The many complex positions that the King’s Gambit gives rise to present an ideal opportunity for learning how to exploit an initiative or a lead in development, and of course for learning how to attack. Johansson’s recommended repertoire is quite narrow and focused, as he himself concedes in the introduction, but it is thorough in regard to those lines that he does recommend. And note also that, like Joe Gallagher in Winning with the King’s Gambit (1993), he considers only the King Knight’s Gambit (3.Nf3) not, for example, 3. Bc4, the move favoured by Fischer.
Johansson begins by looking at various ways by which Black can decline the gambit (e.g. 2…Bc5 and 2…Qh4+) or go onto the offensive (with Falkbeer’s 2…d5 or 2…Nc6 3.Nf3 f5!?) at move two.

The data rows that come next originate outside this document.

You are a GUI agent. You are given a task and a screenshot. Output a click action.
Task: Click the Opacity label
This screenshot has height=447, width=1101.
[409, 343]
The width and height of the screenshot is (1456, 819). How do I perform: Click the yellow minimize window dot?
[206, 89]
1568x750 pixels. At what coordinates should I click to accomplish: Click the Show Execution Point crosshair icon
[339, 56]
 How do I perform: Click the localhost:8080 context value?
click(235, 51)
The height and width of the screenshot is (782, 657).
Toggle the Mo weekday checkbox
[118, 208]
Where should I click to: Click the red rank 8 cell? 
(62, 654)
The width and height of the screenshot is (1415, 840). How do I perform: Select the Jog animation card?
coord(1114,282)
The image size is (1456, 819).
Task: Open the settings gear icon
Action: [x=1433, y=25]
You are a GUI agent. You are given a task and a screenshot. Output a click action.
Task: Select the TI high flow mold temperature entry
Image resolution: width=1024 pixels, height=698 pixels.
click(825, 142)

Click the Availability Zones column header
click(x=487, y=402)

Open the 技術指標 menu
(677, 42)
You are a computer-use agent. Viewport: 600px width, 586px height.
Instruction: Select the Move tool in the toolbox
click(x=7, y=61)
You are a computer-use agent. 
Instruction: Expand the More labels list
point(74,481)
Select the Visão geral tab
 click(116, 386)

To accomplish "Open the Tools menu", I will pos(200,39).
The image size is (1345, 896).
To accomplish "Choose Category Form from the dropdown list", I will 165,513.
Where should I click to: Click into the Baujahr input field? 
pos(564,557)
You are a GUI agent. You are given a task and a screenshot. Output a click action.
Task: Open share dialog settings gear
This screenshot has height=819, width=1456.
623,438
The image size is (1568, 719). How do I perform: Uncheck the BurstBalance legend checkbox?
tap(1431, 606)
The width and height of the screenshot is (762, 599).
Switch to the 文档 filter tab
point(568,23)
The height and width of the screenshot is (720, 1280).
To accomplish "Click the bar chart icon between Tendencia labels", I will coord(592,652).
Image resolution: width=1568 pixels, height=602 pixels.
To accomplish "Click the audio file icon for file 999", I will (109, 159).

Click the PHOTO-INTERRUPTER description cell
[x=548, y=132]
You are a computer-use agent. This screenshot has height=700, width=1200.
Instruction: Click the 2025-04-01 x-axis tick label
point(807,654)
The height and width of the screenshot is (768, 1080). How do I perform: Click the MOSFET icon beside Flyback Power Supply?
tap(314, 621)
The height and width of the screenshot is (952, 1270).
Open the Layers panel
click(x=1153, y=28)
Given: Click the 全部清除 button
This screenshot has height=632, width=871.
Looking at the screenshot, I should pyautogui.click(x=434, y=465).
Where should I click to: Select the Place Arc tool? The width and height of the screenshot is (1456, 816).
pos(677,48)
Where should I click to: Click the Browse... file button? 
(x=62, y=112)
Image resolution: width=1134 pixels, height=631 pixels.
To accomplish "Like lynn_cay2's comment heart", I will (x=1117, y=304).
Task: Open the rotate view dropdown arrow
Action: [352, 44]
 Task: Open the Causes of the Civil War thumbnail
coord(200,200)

His focus then shifts towards the intricacies of the King’s Gambit proper, where Black accepts the pawn (2…exf4 3.Nf3), including Fischer’s supposed ‘bust’ (3…d6) and the various tendrils that make up the Kieseritzky Gambit (3…g5 4.h4 g4 5.Ne5; and, incidentally, an interesting original suggestion of Johansson’s is 5.Nd4!? instead of 5.Ne5).
One practical advantage to playing the King’s Gambit is that you cannot get sidetracked into other openings. If you play the Spanish or the Scotch, for example, you have to reckon with encountering the Philidor or the Petroff (amongst others) instead. There’s none of that here: with 2.f4 White sets out his stall and determines the future course of the play.
This book is a good guide to some of the wares that the King’s Gambit has to offer.